Any doubts that Paris is now a buzzy capital of contemporary art were put to rest last week when the 41st annual Foire Internationale d’Art Contemporain—or FIAC as it’s known—returned to the Belle Epoque splendor of the Grand Palais with a global lineup of mega-watt and cutting-edge galleries. Among the highlights offered up by some 191 galleries from 26 countries were Olafur Eliasson’s sublime rotating steel and colored-glass lantern, set in its own private room, at neugerriemschnieder; Liza Lou’s abstract canvases of colored glass beads at Thaddeus Ropac; Douglas Gordon’s mesmerizing swan wing set against a black aluminum panel at Yvon Lambert; and Sara Braman’s vibrant canvases at Canada. With events also taking place in the Tuileries, the Place Vendome, and a satellite fair along the docks, FIAC organized shuttle boats to ferry collectors and visitors along the Seine.

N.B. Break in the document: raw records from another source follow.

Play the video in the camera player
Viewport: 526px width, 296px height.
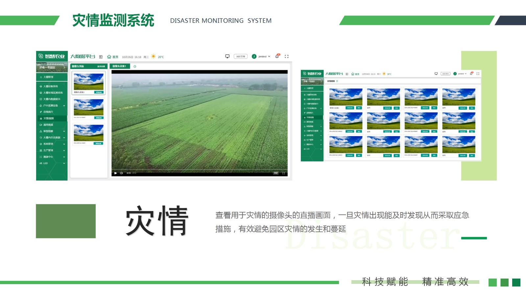click(115, 173)
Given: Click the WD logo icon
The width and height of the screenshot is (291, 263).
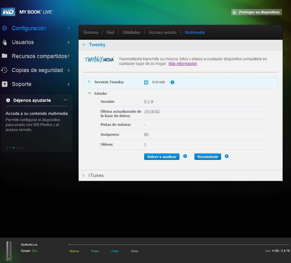Looking at the screenshot, I should coord(8,12).
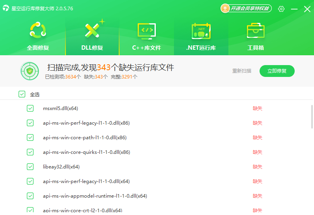314x215 pixels.
Task: Open the C++库文件 monitor icon
Action: (146, 31)
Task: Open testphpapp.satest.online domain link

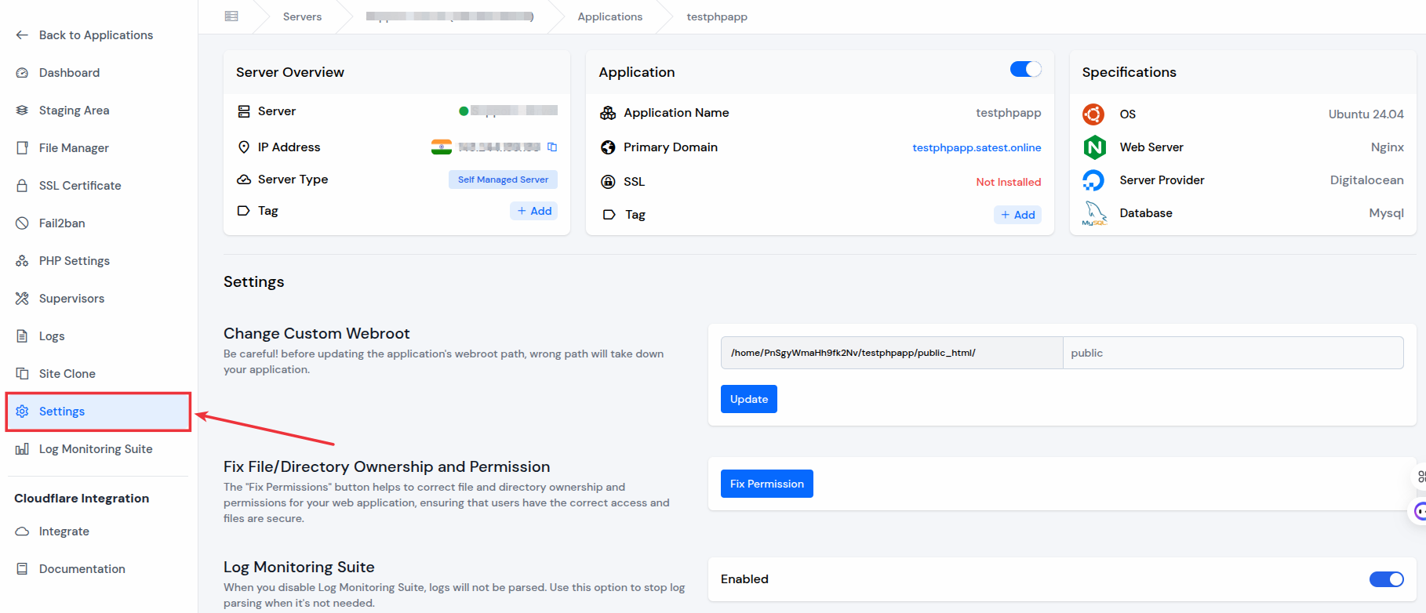Action: 977,147
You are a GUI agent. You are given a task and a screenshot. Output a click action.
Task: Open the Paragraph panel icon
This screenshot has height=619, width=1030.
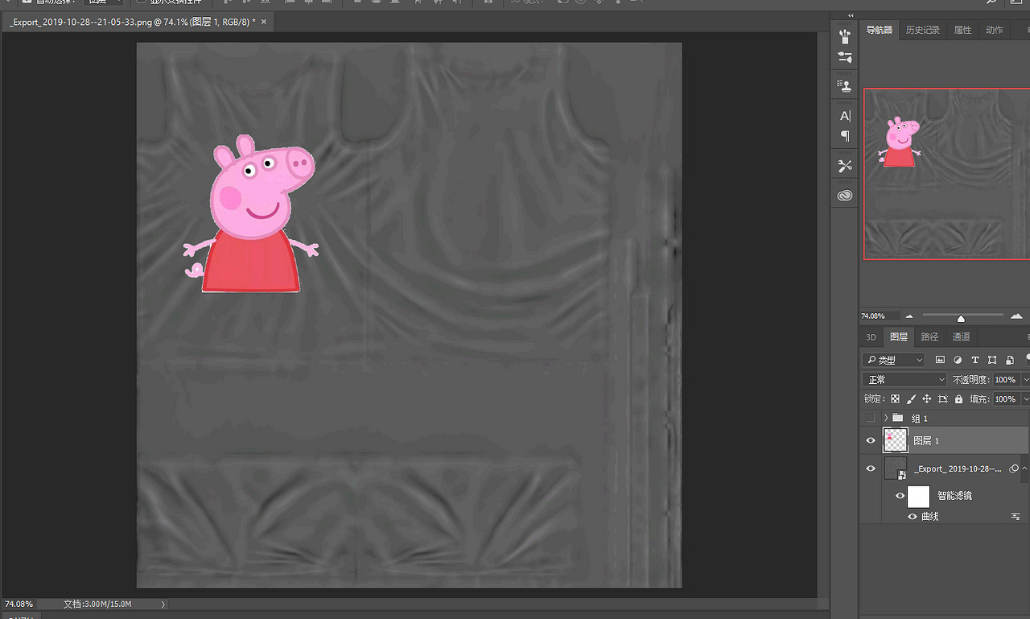(845, 136)
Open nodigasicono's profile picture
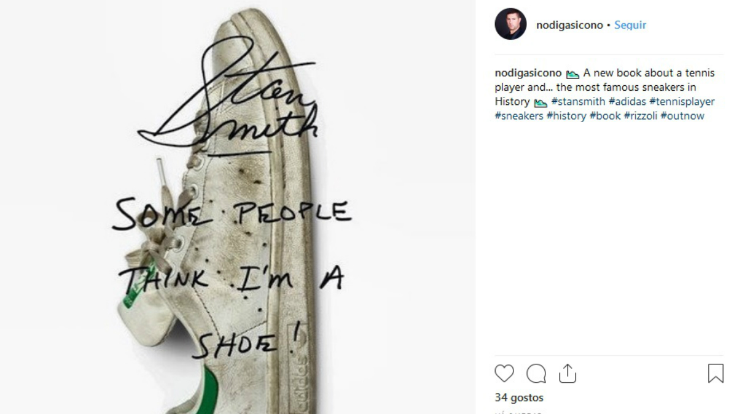 (510, 25)
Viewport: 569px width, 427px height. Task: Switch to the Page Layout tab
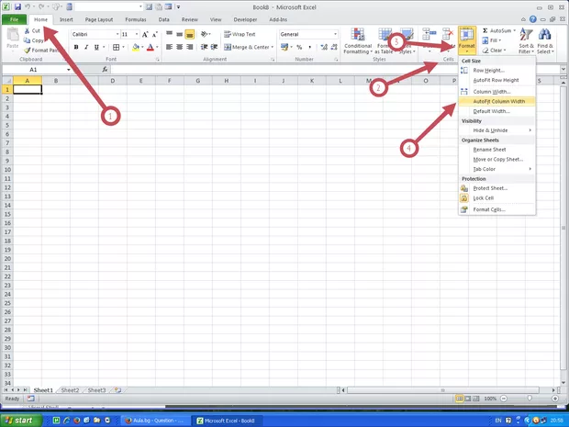click(99, 18)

But what really galvanized the week were the simultaneous openings of big-ticket exhibitions and institutions. French President Francois Hollande and Jeff Koons were on hand to inaugurate the new Frank Gehry-designed Louis Vuitton Foundation, Bernard Arnault’s $135 million museum resembling glass sails, in the Bois de Bologne. Given that it is the largest private museum to debut in Paris in the last 30 years, the opening focused on Gehry and his swooping masterpiece. Still Eliasson received his due in the museum’s grotto, where his blazingly immersive installation, Inside the Horizon, cut a luminous yellow path via mirrored columns and a reflecting pool. Installed in a few of the galleries were bravura works from Arnault’s collection—including those by Gerhard Richter, Isa Genzken, and Christian Boltanski—as well as John Giorno’s soulful Dial a Poem, 1968, a bank of phones which gave you Patti Smith and other poets reciting poems.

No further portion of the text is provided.